SOURCE DATA:
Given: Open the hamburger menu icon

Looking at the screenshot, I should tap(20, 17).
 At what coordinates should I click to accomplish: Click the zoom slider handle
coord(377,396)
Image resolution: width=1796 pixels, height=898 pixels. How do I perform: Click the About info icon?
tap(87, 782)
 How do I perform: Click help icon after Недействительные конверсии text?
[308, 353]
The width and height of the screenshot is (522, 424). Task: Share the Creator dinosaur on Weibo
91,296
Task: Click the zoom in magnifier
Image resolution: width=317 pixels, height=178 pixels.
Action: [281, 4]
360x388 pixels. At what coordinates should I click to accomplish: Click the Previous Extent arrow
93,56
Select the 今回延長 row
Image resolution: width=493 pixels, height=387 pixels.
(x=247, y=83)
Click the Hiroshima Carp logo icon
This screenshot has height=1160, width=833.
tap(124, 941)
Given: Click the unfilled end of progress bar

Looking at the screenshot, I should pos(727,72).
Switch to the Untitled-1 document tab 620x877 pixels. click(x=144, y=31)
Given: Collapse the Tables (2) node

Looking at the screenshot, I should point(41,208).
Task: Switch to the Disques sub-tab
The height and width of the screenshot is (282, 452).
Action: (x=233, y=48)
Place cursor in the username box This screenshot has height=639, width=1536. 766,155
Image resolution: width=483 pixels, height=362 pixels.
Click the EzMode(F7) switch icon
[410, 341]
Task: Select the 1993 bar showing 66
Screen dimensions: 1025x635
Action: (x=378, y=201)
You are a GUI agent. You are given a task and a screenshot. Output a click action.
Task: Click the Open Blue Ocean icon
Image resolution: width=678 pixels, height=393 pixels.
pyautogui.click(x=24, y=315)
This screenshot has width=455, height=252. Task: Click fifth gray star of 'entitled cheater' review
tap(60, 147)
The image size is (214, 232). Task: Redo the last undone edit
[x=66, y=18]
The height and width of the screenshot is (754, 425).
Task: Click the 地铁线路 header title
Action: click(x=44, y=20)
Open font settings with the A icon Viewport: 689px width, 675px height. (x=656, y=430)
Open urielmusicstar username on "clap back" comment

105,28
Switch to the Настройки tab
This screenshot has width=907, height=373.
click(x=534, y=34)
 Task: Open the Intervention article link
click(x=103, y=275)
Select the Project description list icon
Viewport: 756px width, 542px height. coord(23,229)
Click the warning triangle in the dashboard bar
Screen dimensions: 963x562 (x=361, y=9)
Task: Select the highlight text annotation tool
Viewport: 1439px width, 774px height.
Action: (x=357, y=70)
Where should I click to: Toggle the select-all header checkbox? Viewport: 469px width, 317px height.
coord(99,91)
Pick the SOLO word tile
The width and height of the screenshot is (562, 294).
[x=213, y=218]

AIM OF THE TASK: Copy the data exactly. Leave nothing out.

COMPLETED TASK:
Given: Open the hamburger menu icon

Looking at the screenshot, I should tap(20, 17).
 At what coordinates should I click to accomplish: Click the zoom slider handle
coord(377,396)
Image resolution: width=1796 pixels, height=898 pixels. How do I perform: Click the About info icon?
tap(87, 782)
 How do I perform: Click help icon after Недействительные конверсии text?
[308, 353]
The width and height of the screenshot is (522, 424). Task: Share the Creator dinosaur on Weibo
91,296
Task: Click the zoom in magnifier
Image resolution: width=317 pixels, height=178 pixels.
Action: [281, 4]
360x388 pixels. At what coordinates should I click to accomplish: Click the Previous Extent arrow
93,56
Select the 今回延長 row
Image resolution: width=493 pixels, height=387 pixels.
(x=247, y=83)
Click the Hiroshima Carp logo icon
This screenshot has height=1160, width=833.
tap(124, 941)
Given: Click the unfilled end of progress bar

Looking at the screenshot, I should pos(727,72).
Switch to the Untitled-1 document tab 620x877 pixels. click(x=144, y=31)
Given: Collapse the Tables (2) node

Looking at the screenshot, I should point(41,208).
Task: Switch to the Disques sub-tab
The height and width of the screenshot is (282, 452).
Action: (x=233, y=48)
Place cursor in the username box This screenshot has height=639, width=1536. 766,155
Image resolution: width=483 pixels, height=362 pixels.
Click the EzMode(F7) switch icon
[410, 341]
Task: Select the 1993 bar showing 66
Screen dimensions: 1025x635
Action: (x=378, y=201)
You are a GUI agent. You are given a task and a screenshot. Output a click action.
Task: Click the Open Blue Ocean icon
Image resolution: width=678 pixels, height=393 pixels.
pyautogui.click(x=24, y=315)
This screenshot has width=455, height=252. Task: Click fifth gray star of 'entitled cheater' review
tap(60, 147)
The image size is (214, 232). Task: Redo the last undone edit
[x=66, y=18]
The height and width of the screenshot is (754, 425).
Task: Click the 地铁线路 header title
Action: click(x=44, y=20)
Open font settings with the A icon Viewport: 689px width, 675px height. (x=656, y=430)
Open urielmusicstar username on "clap back" comment

105,28
Switch to the Настройки tab
This screenshot has width=907, height=373.
click(x=534, y=34)
 Task: Open the Intervention article link
click(x=103, y=275)
Select the Project description list icon
Viewport: 756px width, 542px height. coord(23,229)
Click the warning triangle in the dashboard bar
Screen dimensions: 963x562 (x=361, y=9)
Task: Select the highlight text annotation tool
Viewport: 1439px width, 774px height.
Action: (x=357, y=70)
Where should I click to: Toggle the select-all header checkbox? Viewport: 469px width, 317px height.
coord(99,91)
Pick the SOLO word tile
The width and height of the screenshot is (562, 294).
[x=213, y=218]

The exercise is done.